Iterative Criterion Refinement

The ICTC paper's key insight: only the VLM step (Step 1) is expensive. Steps 2b and 3 are fast enough to iterate. The script supports this natively:

Run 1: full pipeline → inspect cluster names in logs
Run 2: --steps 2b,3 --criterion "Emotional Tone"   → re-clusters in minutes
Run 3: --steps 2b,3 --criterion "Target Audience"  → re-clusters again

What gets reused across runs:

  • step1_captions.json — VLM captions (never re-run unless --force_steps 1)
  • step2a_hooks.json — hook extraction (criterion-agnostic, always reusable)

What auto-invalidates when you change --criterion or --num_clusters:

  • Step 2b — always re-runs (metadata check includes criterion + K)
  • Step 3 — auto-resets when cluster names change (detected from metadata)

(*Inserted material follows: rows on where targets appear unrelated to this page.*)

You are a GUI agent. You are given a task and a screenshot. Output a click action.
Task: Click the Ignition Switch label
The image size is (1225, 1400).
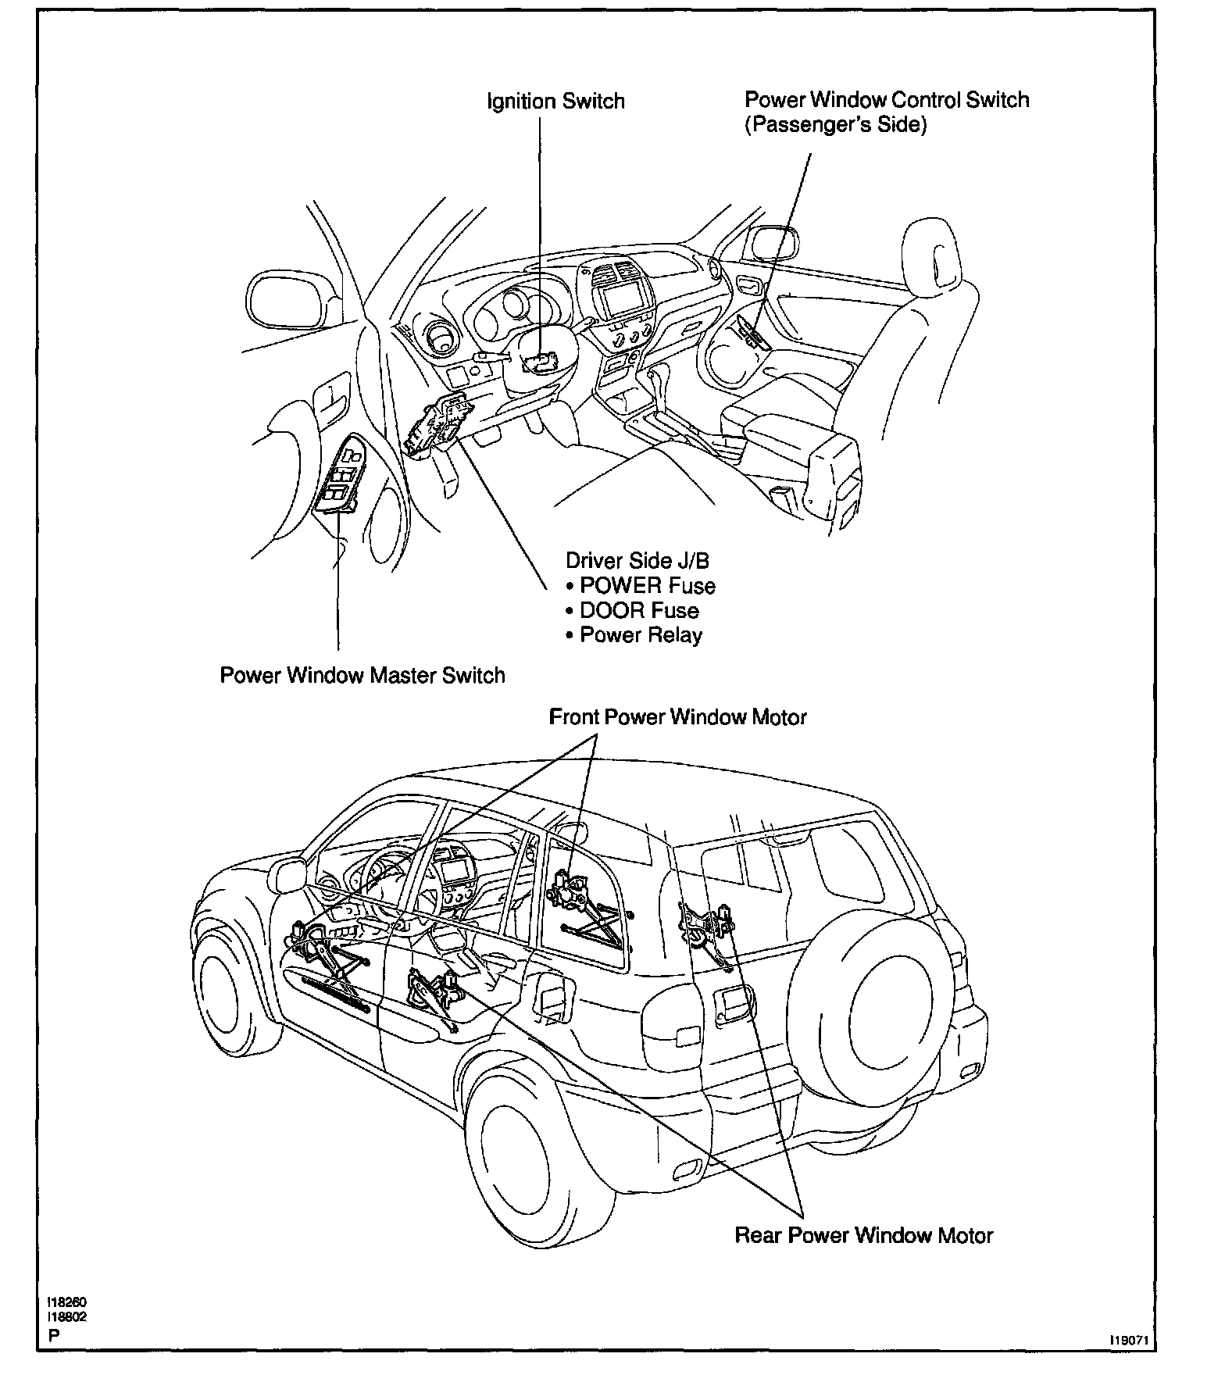click(555, 102)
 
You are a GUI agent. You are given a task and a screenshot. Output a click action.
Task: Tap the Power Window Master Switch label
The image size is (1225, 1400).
click(362, 675)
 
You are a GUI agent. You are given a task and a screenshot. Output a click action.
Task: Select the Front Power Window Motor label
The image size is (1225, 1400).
click(677, 716)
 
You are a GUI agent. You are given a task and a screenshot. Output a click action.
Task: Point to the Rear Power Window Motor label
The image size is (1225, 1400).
click(863, 1235)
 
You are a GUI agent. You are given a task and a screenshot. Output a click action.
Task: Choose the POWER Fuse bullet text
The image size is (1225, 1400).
click(646, 585)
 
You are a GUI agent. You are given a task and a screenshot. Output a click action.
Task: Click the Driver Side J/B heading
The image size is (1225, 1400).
click(638, 560)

--force_steps bypasses checkpoint detection entirely:

# Re-extract hooks AND re-cluster (keep only VLM captions)
python ictc_cluster.py ... --steps 2a,2b,3 --force_steps 2a,2b,3

# Just redo assignment with a different K
python ictc_cluster.py ... --num_clusters 8 --steps 3 --force_steps 3

Resume & Crash Recovery

Every step saves an atomic checkpoint (fsync + os.replace — never corrupts even on NFS/Lustre):

  • Step 1 checkpoints every --ckpt_vlm images (default 1000 multi-GPU, 500 single-GPU)
  • Steps 2a/3 checkpoint every --ckpt_llm items (default 5000 multi-GPU, 2000 single-GPU)

To resume after any failure: just re-run the same command. Each step detects existing output and skips already-processed items.


SSH-Resilient Execution

Use run_ictc.sh which wraps everything in a tmux session:

./run_ictc.sh              # starts or attaches to session "ictc"

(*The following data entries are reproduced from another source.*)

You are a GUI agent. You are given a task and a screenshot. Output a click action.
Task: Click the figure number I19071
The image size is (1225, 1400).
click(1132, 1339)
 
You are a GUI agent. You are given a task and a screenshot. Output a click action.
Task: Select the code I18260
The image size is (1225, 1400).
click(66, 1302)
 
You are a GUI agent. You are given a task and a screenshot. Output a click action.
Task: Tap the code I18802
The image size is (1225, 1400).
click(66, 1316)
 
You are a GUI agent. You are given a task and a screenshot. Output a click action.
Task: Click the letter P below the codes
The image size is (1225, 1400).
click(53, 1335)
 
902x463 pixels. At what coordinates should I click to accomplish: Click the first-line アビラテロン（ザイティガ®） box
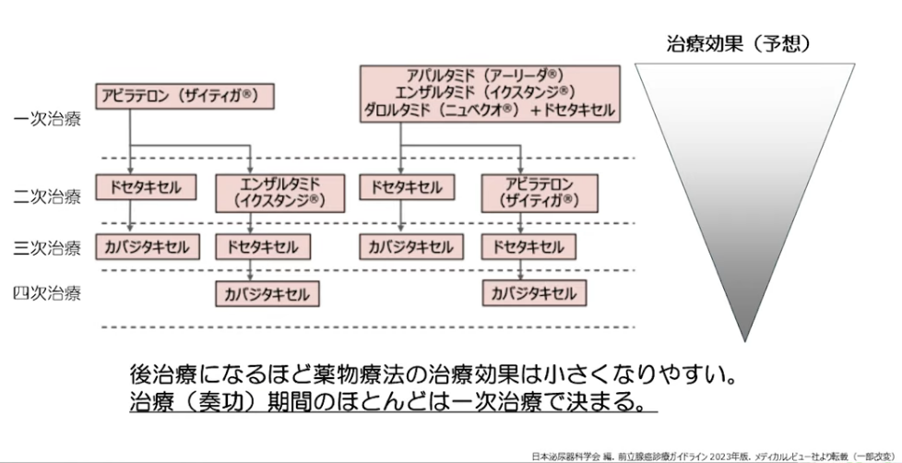tap(184, 96)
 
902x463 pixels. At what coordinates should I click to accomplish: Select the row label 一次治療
tap(47, 120)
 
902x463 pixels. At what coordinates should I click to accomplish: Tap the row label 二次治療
tap(47, 196)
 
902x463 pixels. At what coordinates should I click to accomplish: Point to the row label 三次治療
tap(47, 248)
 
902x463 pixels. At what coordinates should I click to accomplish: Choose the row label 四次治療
tap(47, 293)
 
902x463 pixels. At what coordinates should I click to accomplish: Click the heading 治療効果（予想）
tap(739, 43)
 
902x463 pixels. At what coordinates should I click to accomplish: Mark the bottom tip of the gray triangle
tap(745, 341)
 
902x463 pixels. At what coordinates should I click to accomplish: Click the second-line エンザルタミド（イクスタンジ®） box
tap(280, 194)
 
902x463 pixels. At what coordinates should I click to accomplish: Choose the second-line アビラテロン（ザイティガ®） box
tap(540, 194)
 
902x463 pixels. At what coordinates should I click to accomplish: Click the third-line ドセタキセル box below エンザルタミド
tap(263, 247)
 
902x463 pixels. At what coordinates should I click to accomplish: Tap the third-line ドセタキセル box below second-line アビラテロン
tap(528, 247)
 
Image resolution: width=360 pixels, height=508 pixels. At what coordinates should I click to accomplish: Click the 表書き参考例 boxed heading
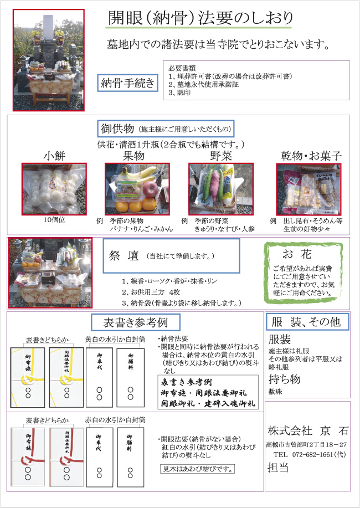pos(135,322)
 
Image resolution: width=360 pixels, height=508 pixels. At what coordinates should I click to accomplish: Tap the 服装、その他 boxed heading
pos(307,322)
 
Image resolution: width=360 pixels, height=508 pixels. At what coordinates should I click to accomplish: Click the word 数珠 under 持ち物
pos(276,391)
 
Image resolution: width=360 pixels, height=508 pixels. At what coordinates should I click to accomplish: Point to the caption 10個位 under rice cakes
pos(54,219)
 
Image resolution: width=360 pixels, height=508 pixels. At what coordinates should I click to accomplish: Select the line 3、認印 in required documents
pos(179,94)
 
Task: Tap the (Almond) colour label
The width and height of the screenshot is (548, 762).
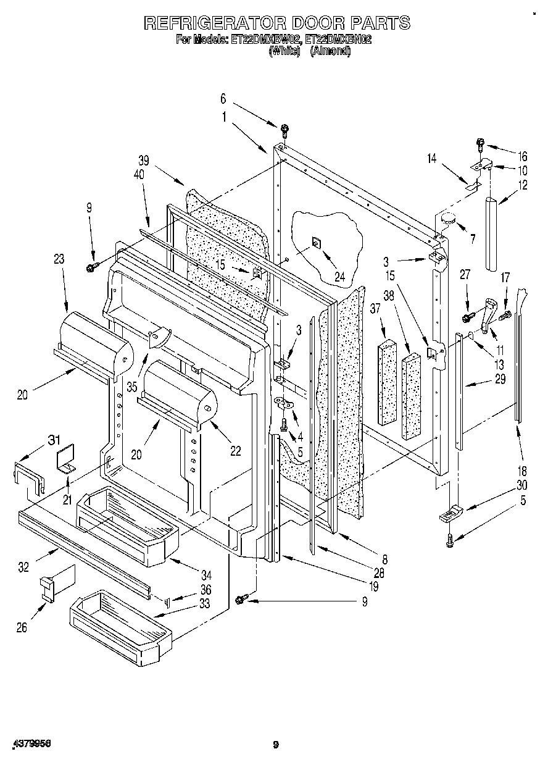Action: (330, 52)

# While disconnected, job keeps running.
# Re-connect and check:
tmux attach -t ictc
tail -f /data/out/logs/ictc_*.log

Deployment: UQ AIO Server (A100-40GB)

Server Details

Field Value
Host <USERNAME>@<SERVER_IP>
SSH ssh -i <SSH_KEY>.pem <USERNAME>@<SERVER_IP>
GPU NVIDIA A100 PCIe 40GB
RAM 590 GB
Storage 3.6 TB NVMe at /mnt/nvme0n1/
Dataset 86,446 ads at /mnt/nvme0n1/data/output/exported-data/ads/
Python env ~/ictc_env/ (venv, Python 3.10)
Model cache /mnt/nvme0n1/cache/huggingface/ (root disk too small at 30GB)

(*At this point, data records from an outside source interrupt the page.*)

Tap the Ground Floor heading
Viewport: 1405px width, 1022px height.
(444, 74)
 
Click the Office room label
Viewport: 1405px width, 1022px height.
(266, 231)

What Was Set Up (2026-03-05)

  1. NVIDIA drivers: Installed nvidia-driver-570 (CUDA 12.8 support). Blacklisted nouveau (unused on this VM — display via virtio_gpu). Disabled MIG mode (nvidia-smi -mig 0).

  2. Python environment: Created ~/ictc_env venv. Installed vLLM nightly (0.16.1rc1.dev258) — required for Qwen 3.5 support (stable vLLM 0.16.0 doesn't recognise Qwen3_5ForConditionalGeneration). PyTorch 2.10.0+cu129, transformers 4.57.6.

  3. Model: Using Qwen/Qwen3.5-9B in bf16 (~18GB VRAM). The 27B default doesn't fit on A100-40GB in bf16 (~54GB), and FP8 quantization fails on A100 (compute 8.0 lacks native FP8 — Marlin kernel fallback has tile alignment issues with Qwen 3.5 dimensions).

Code Changes for Qwen 3.5 Compatibility

Thinking mode fix — Qwen 3.5 is a chain-of-thought model that outputs <think> reasoning blocks by default. Without suppression, all pipeline steps return the model's internal reasoning instead of the requested output (e.g., Step 2a hooks all come back as "thinking process:" instead of marketing hooks).

Fix: Added enable_thinking=False to all 4 apply_chat_template() call sites:

Location Line Purpose
VLMProcessor._fmt_prompt() Step 1 VLM captioning (vLLM path)
VLMProcessor._process_hf() Step 1 VLM captioning (HF fallback)
VLMProcessor._format_text_prompt() Steps 2a, 2b, 3 (unified mode text generation)
LLMProcessor._format_prompt() Steps 2a, 2b, 3 (standalone LLM path)

Directory scan optimisationdiscover_images() now accepts start_index/end_index parameters. It enumerates all subdirectory names (fast iterdir), slices to the shard range, then only reads full_data.json for the selected directories. Previously it read metadata from all 86,446 dirs before slicing (~2.5 min wasted for small test runs).

_strip_thinking() hardening — Added handling for unclosed <think> blocks (truncated model responses), in addition to closed <think>...</think> blocks.

max_tokens increases — Step 2a: 20→200, Step 3: 30→200 (Qwen 3.5 needs more tokens than Qwen 2.5 for the same tasks).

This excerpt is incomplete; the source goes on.